The long-run challenges are no less daunting: In their final year, the self-serving legislators are springing booby-traps to subvert substantive democracy. In collusion with like-minded officials in the executive and the judiciary, they are passing laws to maintain the status-quo and to avoid any accountability to their constituents.
It is now incumbent upon all of us taxpayers to push the government, private sector and the people to work with nature as grateful children, and not behave as masters of the universe. We need to integrate "sustainability friendly" interventions into a "big push" program for agriculture and SME development that uses "new lessons" on how to get the rural economy moving -- i.e., treating farmers as businesspeople; leaving commodity choice decisions up to farmers; expanding the accessible technology shelf; providing farmers resources to drive technology outreach services; building partnerships, especially in marketing and processing with the private sector to keep domestic markets contestable; linking rural infrastructure development to market opportunities and providing incentives for businesses (including farmers and SMEs) to adopt sustainable technologies (not only on farm, but also things such as clean power, watershed management and forest/biosphere protection).
During this holiday season, it would be good to bear in mind that "from those to whom much is given, much is expected". All rich Indonesians should now reach out to their poor brethren and lend a helping hand such that they can begin to stand on their own, just like many of the richest in the world have already done.
A reality check: All of us have unwittingly been long-time beneficiaries of Indonesia's widespread poverty.
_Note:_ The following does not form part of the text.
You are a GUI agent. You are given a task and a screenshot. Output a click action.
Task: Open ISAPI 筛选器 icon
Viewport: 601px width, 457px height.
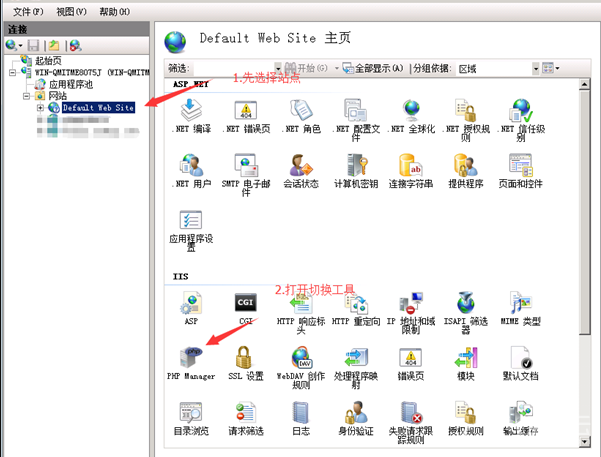[465, 303]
How else could we afford so many maids and drivers? To help us move in the right direction, let me paraphrase Bill Gates' commencement address at Harvard more than a year ago:
"We had just assumed that if millions of children were dying and they could be saved, the world would make it a priority to discover and deliver the medicines to save them. But it did not. For under a dollar, there were interventions that could save lives that just weren't being delivered. If you believe that every life has equal value, it's revolting to learn that some lives are seen as worth saving and others are not."
We said to ourselves: "This can't be true. But if it is true, it deserves to be the priority of our giving." So we began our work in the same way anyone here would begin it. We asked: "How could the world let these children die?"
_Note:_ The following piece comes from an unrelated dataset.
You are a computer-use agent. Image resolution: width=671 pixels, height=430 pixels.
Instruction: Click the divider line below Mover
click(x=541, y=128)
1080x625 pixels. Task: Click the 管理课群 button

The answer is simple and harsh. The market did not reward saving the lives of these children and governments did not subsidize it. So the children died because their mothers and their fathers had no power in the market and no voice in the system.
But you and I have "both".
As head of the Coordinating Agency for Poverty Reduction in 2001, I was shocked when one of our foremost economists showed me that 20 percent of the income of the top 10 percent of our earners would completely fill the poverty gap.
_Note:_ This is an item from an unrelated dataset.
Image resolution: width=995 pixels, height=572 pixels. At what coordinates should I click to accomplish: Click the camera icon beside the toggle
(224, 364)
Can you comprehend that? There wouldn't be a single poor person left in Indonesia if our richest citizens had the heart to give away just a fifth of their incomes! Imagine what the impact would be if these generous souls -- as they so often portray themselves -- were to give a fifth of their wealth to the poor and needy?
Placing our country on a more equitable -- hence sustainable, path -- calls for HEART! A compassionate heart, one which enters into discourse with the poor and sees the world through their eyes, treats them as equals and does not just offer words of sympathy.
It also requires a stout heart to rout the corrupt politicians in the next legislative elections, and to elect a president who not only has a solid pro-people track record, but also dares to take on those who espouse terror and undermine our pluralistic democracy.
All that we need to do is work as hard as the volunteers for Obama, and pitch in a la Bill Gates. Then our grandchildren celebrating the end of 2008 will no longer still be asking the same question: Where will the poor go this year?
The writer was Head of National Coordinating Agency for Poverty Reduction, 2001.